### TRY IT
Transcribe, word for word and without additions, each line below from the one containing "Given: Toggle bold (Ж) formatting" through the one containing "Screen dimensions: 378x191", both ends included.

### Collected data entries
--- START ---

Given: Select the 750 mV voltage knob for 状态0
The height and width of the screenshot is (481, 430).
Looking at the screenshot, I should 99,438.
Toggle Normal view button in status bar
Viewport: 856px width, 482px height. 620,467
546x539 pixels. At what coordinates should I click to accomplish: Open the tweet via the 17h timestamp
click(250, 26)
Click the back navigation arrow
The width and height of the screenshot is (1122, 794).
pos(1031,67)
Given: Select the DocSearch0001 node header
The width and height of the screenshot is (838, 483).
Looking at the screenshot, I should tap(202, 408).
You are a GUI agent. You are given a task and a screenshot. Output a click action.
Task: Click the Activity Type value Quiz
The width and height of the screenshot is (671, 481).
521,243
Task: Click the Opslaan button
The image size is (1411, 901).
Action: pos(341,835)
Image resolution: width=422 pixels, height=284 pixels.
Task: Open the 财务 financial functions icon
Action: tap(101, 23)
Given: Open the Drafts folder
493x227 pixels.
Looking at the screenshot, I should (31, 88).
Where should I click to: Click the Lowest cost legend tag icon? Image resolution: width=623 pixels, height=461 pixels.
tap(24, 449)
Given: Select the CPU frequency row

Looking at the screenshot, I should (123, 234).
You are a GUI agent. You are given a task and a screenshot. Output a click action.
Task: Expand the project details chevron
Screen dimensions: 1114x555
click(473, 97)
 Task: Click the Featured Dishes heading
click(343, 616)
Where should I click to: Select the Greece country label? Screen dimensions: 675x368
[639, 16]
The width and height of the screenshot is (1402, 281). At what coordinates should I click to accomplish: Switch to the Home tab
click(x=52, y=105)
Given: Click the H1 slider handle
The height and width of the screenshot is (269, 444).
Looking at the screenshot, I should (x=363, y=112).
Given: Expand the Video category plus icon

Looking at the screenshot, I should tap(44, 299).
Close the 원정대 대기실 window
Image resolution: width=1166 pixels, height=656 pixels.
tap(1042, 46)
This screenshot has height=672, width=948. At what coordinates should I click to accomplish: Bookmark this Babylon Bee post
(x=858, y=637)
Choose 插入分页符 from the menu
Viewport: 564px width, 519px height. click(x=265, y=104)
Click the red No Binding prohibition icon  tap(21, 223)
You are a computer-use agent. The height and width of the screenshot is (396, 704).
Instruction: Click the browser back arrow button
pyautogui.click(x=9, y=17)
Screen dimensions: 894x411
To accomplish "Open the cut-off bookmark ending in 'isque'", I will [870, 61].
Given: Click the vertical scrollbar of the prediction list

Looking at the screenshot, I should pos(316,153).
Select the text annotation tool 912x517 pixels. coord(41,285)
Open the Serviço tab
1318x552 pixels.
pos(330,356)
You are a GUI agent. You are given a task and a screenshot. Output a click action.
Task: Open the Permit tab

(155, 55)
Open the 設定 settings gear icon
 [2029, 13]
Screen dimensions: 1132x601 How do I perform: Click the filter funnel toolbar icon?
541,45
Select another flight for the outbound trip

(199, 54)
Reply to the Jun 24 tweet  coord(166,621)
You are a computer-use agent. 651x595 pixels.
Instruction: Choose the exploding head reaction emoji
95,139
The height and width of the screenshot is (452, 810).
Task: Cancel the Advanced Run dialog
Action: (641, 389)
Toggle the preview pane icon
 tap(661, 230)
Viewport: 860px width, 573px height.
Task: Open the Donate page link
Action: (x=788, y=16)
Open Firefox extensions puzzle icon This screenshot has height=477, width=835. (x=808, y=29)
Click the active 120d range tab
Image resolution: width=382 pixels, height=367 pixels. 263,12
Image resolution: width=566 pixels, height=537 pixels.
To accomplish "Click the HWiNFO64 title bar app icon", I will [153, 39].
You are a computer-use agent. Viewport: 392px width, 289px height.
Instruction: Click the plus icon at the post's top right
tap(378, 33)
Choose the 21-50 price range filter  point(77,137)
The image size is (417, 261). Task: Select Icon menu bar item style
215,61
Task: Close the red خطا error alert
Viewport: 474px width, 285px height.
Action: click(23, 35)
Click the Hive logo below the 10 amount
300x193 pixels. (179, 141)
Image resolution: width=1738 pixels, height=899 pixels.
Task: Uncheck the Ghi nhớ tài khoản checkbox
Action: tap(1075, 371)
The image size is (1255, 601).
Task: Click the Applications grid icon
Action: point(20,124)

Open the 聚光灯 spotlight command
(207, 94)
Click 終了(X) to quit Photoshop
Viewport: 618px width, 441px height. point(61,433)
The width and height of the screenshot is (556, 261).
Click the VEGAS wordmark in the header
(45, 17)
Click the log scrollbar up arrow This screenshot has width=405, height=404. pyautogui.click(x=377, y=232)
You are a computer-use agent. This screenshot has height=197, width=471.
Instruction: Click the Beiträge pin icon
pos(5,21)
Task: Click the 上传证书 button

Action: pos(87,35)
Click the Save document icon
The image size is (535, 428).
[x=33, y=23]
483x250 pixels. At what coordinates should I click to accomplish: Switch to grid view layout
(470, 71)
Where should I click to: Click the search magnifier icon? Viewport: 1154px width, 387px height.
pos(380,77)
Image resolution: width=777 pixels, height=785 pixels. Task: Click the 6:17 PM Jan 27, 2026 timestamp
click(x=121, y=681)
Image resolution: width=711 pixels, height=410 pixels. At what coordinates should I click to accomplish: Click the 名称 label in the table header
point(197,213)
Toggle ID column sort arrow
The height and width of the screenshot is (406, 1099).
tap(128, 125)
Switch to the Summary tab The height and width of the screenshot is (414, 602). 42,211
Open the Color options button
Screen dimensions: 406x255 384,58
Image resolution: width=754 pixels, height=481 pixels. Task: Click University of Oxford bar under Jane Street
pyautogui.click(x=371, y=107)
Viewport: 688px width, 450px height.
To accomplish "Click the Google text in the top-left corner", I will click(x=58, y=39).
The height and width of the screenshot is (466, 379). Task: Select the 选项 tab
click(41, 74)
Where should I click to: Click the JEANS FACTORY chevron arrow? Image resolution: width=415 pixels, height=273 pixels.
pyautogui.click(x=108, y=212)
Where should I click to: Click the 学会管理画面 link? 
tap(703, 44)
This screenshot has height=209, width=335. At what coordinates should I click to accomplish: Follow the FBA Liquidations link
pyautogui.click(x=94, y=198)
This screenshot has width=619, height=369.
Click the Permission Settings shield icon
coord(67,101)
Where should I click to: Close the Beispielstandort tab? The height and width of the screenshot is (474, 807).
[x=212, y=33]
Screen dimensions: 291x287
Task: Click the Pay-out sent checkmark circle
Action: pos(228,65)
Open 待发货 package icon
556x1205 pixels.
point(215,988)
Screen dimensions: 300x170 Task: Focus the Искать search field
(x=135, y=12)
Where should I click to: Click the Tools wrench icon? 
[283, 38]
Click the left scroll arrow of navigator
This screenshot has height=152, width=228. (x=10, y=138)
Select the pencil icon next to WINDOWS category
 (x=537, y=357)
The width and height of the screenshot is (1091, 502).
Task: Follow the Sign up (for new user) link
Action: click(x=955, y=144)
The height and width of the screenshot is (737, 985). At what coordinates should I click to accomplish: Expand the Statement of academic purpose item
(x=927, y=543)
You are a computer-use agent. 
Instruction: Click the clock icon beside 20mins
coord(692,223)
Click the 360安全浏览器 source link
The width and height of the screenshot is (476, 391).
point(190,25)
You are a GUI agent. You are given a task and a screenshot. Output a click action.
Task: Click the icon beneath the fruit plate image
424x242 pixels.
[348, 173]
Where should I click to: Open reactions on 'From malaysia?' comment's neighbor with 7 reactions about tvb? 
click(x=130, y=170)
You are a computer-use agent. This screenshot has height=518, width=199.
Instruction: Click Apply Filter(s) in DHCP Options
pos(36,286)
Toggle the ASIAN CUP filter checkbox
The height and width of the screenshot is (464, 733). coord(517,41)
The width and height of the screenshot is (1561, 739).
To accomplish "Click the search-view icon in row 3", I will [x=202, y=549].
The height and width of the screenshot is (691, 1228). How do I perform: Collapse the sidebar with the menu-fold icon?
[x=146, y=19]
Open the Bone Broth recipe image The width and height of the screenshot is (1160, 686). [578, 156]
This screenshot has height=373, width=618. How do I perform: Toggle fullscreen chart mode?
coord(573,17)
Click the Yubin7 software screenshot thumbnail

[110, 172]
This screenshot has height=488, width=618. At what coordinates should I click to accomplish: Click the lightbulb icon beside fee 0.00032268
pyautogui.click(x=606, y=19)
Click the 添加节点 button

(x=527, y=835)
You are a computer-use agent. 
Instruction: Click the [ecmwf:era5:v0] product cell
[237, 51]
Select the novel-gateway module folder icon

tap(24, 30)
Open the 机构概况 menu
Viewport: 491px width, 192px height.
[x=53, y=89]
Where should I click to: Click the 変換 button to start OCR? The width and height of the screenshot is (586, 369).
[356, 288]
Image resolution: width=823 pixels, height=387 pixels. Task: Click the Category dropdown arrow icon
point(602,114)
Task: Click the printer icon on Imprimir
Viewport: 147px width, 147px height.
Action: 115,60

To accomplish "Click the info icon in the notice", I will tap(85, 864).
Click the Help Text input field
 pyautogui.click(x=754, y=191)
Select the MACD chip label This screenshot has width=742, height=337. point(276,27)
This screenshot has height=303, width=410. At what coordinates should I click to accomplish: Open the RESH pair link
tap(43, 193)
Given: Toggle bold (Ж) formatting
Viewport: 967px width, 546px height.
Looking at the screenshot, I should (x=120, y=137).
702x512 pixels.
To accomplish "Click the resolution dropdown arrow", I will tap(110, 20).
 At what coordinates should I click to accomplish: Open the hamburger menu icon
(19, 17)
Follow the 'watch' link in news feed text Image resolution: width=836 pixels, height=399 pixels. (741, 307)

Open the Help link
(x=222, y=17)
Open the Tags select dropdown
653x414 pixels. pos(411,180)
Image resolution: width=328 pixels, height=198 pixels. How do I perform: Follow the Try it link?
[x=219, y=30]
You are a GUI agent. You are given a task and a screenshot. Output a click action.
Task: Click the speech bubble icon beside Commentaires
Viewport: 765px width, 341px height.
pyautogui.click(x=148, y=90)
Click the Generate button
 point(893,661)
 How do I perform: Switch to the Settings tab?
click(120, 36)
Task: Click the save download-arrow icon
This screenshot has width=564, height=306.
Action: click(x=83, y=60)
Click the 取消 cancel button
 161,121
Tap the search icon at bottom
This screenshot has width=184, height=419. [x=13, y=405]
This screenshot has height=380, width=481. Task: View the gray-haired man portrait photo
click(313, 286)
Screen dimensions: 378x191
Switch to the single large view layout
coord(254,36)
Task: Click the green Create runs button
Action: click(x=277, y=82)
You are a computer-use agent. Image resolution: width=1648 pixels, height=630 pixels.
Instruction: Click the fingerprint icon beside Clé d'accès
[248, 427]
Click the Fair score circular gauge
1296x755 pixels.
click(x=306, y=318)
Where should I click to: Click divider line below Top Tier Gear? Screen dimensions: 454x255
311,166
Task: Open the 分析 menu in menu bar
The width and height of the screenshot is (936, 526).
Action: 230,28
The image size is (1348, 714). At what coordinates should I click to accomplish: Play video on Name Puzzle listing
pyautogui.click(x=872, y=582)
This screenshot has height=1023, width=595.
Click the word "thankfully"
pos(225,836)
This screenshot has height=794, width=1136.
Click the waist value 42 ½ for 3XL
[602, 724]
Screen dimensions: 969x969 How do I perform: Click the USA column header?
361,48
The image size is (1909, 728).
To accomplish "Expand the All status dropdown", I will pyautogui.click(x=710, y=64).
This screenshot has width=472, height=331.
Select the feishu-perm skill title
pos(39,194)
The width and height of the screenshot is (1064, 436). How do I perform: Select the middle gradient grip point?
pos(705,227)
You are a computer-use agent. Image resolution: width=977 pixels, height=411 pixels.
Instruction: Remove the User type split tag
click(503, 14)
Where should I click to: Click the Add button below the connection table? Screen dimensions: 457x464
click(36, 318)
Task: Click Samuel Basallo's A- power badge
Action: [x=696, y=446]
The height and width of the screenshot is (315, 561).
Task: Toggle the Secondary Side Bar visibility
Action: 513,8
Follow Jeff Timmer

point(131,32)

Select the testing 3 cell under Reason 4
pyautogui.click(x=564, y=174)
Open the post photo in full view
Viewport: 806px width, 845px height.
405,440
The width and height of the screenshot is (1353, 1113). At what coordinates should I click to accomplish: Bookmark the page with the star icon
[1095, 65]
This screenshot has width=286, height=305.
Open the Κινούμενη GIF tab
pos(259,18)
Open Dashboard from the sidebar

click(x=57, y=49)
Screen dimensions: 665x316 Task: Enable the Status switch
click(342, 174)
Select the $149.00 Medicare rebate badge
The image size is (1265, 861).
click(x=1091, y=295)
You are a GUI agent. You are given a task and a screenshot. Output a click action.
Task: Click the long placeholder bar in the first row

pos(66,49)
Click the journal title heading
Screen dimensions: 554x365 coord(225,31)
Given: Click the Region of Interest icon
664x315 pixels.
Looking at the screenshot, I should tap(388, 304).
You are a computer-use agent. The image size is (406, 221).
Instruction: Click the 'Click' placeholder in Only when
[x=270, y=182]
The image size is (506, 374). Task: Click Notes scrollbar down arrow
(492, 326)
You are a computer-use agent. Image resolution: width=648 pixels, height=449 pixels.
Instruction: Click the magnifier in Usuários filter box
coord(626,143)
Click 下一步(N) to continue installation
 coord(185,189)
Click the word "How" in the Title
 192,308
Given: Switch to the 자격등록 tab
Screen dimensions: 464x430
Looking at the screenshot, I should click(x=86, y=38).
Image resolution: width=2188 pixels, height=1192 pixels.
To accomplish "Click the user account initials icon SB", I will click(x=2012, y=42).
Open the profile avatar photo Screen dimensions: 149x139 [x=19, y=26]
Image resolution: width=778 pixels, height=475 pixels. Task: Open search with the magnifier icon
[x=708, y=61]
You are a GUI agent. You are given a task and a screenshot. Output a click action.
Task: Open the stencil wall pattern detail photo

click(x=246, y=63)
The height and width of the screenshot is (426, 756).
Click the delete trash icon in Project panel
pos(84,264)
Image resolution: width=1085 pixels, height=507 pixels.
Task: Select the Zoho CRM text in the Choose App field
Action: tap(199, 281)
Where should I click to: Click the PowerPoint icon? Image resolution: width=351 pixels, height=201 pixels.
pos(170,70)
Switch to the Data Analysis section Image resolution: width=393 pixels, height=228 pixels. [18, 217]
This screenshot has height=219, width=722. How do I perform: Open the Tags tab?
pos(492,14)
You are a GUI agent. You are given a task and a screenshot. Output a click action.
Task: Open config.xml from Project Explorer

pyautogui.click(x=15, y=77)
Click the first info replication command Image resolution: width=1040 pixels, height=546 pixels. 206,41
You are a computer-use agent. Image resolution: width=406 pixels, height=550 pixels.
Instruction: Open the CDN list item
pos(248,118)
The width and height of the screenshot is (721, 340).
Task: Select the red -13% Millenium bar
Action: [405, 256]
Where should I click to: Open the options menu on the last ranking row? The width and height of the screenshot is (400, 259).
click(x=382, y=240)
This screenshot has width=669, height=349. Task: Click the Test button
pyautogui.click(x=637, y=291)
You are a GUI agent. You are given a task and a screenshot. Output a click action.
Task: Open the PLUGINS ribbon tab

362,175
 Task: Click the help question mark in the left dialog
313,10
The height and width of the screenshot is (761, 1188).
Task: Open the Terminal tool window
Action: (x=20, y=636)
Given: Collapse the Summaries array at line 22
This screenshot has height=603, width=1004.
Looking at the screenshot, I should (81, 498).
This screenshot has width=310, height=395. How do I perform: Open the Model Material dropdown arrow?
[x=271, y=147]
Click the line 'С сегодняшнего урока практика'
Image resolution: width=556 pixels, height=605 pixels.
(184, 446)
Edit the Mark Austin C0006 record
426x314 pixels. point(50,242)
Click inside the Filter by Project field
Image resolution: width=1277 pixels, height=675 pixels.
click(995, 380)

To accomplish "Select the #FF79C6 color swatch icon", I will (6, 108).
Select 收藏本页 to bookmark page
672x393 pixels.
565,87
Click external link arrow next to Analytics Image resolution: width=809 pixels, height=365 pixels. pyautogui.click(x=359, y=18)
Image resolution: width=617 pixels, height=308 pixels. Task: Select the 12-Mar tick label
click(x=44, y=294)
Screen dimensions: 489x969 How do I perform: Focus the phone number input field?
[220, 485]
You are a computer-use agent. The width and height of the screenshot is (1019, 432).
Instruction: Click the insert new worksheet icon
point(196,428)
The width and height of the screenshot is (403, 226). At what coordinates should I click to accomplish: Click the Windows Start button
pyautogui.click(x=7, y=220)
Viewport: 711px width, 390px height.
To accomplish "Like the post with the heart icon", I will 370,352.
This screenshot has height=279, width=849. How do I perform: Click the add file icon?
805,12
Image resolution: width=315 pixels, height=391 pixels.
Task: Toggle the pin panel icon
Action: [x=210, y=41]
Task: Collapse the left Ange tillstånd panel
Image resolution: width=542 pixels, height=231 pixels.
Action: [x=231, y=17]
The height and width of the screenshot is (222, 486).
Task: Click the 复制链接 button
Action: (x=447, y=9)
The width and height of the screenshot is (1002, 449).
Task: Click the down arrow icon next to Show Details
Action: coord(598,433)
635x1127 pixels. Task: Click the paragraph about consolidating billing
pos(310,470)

--- END ---

### PROBLEM SOLUTION
Given: Toggle bold (Ж) formatting
Viewport: 967px width, 546px height.
Looking at the screenshot, I should (x=120, y=137).
702x512 pixels.
To accomplish "Click the resolution dropdown arrow", I will tap(110, 20).
 At what coordinates should I click to accomplish: Open the hamburger menu icon
(19, 17)
Follow the 'watch' link in news feed text Image resolution: width=836 pixels, height=399 pixels. (741, 307)

Open the Help link
(x=222, y=17)
Open the Tags select dropdown
653x414 pixels. pos(411,180)
Image resolution: width=328 pixels, height=198 pixels. How do I perform: Follow the Try it link?
[x=219, y=30]
You are a GUI agent. You are given a task and a screenshot. Output a click action.
Task: Click the speech bubble icon beside Commentaires
Viewport: 765px width, 341px height.
pyautogui.click(x=148, y=90)
Click the Generate button
 point(893,661)
 How do I perform: Switch to the Settings tab?
click(120, 36)
Task: Click the save download-arrow icon
This screenshot has width=564, height=306.
Action: click(x=83, y=60)
Click the 取消 cancel button
 161,121
Tap the search icon at bottom
This screenshot has width=184, height=419. [x=13, y=405]
This screenshot has height=380, width=481. Task: View the gray-haired man portrait photo
click(313, 286)
Screen dimensions: 378x191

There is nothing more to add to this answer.